### [Task to carry out]
Exactly as given, repeat all of the entries.

### [Available data]
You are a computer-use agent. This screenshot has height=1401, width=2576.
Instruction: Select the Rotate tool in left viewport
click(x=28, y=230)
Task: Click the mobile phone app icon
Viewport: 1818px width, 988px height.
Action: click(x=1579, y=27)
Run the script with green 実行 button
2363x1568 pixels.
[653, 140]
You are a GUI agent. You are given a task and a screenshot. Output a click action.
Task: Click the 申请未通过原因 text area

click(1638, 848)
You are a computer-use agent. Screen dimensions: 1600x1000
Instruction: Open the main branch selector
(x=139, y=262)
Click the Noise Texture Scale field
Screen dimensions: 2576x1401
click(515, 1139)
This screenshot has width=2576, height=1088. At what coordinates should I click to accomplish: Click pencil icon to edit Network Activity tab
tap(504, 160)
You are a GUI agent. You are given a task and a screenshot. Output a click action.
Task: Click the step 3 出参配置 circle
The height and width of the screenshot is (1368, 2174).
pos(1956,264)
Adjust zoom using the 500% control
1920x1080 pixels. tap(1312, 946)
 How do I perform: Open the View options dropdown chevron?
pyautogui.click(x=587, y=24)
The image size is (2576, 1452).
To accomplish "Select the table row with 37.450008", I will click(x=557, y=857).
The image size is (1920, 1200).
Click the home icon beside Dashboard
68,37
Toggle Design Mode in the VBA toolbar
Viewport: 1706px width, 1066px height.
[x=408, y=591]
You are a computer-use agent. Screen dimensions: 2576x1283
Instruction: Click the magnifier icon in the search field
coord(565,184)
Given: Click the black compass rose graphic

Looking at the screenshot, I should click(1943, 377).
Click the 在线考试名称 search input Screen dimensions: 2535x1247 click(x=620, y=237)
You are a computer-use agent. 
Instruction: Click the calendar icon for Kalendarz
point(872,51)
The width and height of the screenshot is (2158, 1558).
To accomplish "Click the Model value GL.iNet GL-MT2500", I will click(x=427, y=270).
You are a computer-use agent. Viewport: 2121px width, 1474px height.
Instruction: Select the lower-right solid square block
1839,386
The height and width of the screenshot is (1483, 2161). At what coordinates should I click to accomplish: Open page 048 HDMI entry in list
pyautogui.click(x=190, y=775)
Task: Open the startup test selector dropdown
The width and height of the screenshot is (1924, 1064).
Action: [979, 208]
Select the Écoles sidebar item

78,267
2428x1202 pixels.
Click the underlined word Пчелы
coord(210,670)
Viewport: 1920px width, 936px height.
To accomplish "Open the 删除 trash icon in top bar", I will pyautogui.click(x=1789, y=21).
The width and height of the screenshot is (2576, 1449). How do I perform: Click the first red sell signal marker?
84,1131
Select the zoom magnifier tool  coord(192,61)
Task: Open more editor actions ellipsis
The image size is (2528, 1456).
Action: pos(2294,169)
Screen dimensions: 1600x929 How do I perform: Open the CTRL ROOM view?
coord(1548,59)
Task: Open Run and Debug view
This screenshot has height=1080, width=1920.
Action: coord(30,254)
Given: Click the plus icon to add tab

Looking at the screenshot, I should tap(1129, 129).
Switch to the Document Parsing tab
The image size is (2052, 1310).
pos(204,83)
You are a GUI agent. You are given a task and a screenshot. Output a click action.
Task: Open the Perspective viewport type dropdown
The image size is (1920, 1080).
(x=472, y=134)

### [Task answer]
You are a computer-use agent. This screenshot has height=1401, width=2576.
Instruction: Select the Rotate tool in left viewport
click(x=28, y=230)
Task: Click the mobile phone app icon
Viewport: 1818px width, 988px height.
Action: click(x=1579, y=27)
Run the script with green 実行 button
2363x1568 pixels.
[653, 140]
You are a GUI agent. You are given a task and a screenshot. Output a click action.
Task: Click the 申请未通过原因 text area

click(1638, 848)
You are a computer-use agent. Screen dimensions: 1600x1000
Instruction: Open the main branch selector
(x=139, y=262)
Click the Noise Texture Scale field
Screen dimensions: 2576x1401
click(515, 1139)
This screenshot has width=2576, height=1088. At what coordinates should I click to accomplish: Click pencil icon to edit Network Activity tab
tap(504, 160)
You are a GUI agent. You are given a task and a screenshot. Output a click action.
Task: Click the step 3 出参配置 circle
The height and width of the screenshot is (1368, 2174).
pos(1956,264)
Adjust zoom using the 500% control
1920x1080 pixels. tap(1312, 946)
 How do I perform: Open the View options dropdown chevron?
pyautogui.click(x=587, y=24)
The image size is (2576, 1452).
To accomplish "Select the table row with 37.450008", I will click(x=557, y=857).
The image size is (1920, 1200).
Click the home icon beside Dashboard
68,37
Toggle Design Mode in the VBA toolbar
Viewport: 1706px width, 1066px height.
[x=408, y=591]
You are a computer-use agent. Screen dimensions: 2576x1283
Instruction: Click the magnifier icon in the search field
coord(565,184)
Given: Click the black compass rose graphic

Looking at the screenshot, I should click(1943, 377).
Click the 在线考试名称 search input Screen dimensions: 2535x1247 click(x=620, y=237)
You are a computer-use agent. 
Instruction: Click the calendar icon for Kalendarz
point(872,51)
The width and height of the screenshot is (2158, 1558).
To accomplish "Click the Model value GL.iNet GL-MT2500", I will click(x=427, y=270).
You are a computer-use agent. Viewport: 2121px width, 1474px height.
Instruction: Select the lower-right solid square block
1839,386
The height and width of the screenshot is (1483, 2161). At what coordinates should I click to accomplish: Open page 048 HDMI entry in list
pyautogui.click(x=190, y=775)
Task: Open the startup test selector dropdown
The width and height of the screenshot is (1924, 1064).
Action: [979, 208]
Select the Écoles sidebar item

78,267
2428x1202 pixels.
Click the underlined word Пчелы
coord(210,670)
Viewport: 1920px width, 936px height.
To accomplish "Open the 删除 trash icon in top bar", I will pyautogui.click(x=1789, y=21).
The width and height of the screenshot is (2576, 1449). How do I perform: Click the first red sell signal marker?
84,1131
Select the zoom magnifier tool  coord(192,61)
Task: Open more editor actions ellipsis
The image size is (2528, 1456).
Action: pos(2294,169)
Screen dimensions: 1600x929 How do I perform: Open the CTRL ROOM view?
coord(1548,59)
Task: Open Run and Debug view
This screenshot has height=1080, width=1920.
Action: coord(30,254)
Given: Click the plus icon to add tab

Looking at the screenshot, I should tap(1129, 129).
Switch to the Document Parsing tab
The image size is (2052, 1310).
pos(204,83)
You are a GUI agent. You are given a task and a screenshot. Output a click action.
Task: Open the Perspective viewport type dropdown
The image size is (1920, 1080).
(x=472, y=134)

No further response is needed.